In shibari, pain is not an end, but a bridge. A way of opening the inner doors we too often keep closed. It flirts with the limits of the body, teases the ego, undresses certainty. And the deeper one enters the sensation, the more malleable it becomes—almost beautiful. The body no longer flees from pain; it tames it. It welcomes it as a wave linking the inside to the outside. Like a fight, but without an opponent.
There is something deeply martial in this art. The same respect for rhythm, breath, and presence in the moment. The same dialogue between tension and release, between the urge to defend and the decision to yield. Shibari teaches how to surrender without submitting, to yield without disappearing. Within it, as in combat, there is space to explore raw instinct… and the elegance of control.
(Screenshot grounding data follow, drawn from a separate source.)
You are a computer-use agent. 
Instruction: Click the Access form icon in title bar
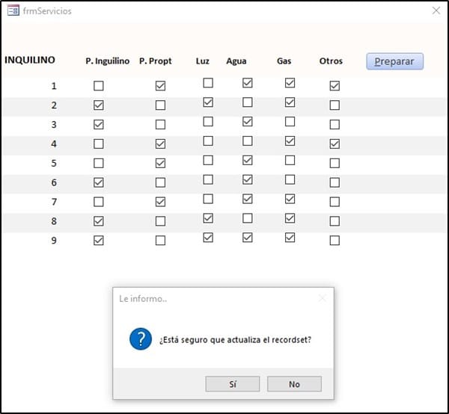point(13,11)
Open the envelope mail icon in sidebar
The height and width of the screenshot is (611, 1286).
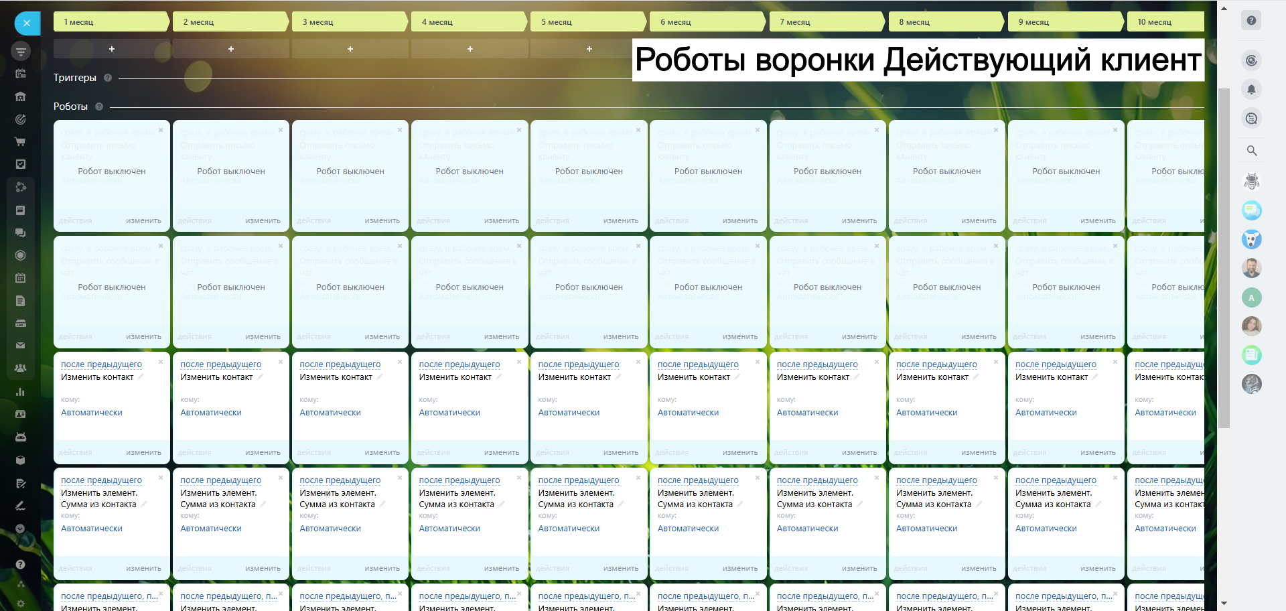21,346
And then, there is that element of masochism. Not as a shameful perversion, but as a refinement of our relationship to sensation. A capacity to sublimate pain so that it becomes beauty. A delight in simply being—fully present, in one’s skin, in one’s flesh, in one’s animality—while remaining dignified, poised, upright, even when suspended.
Shibari teaches this: that sometimes the greatest power lies in surrender. That true mastery does not mean controlling everything, but dancing with what exceeds us. It transforms pain into language, the body into landscape, the rope into brushstroke. And in that suspension between two states—between struggle and peace, between anticipation and thrill—a rare form of freedom emerges.
Why Tension?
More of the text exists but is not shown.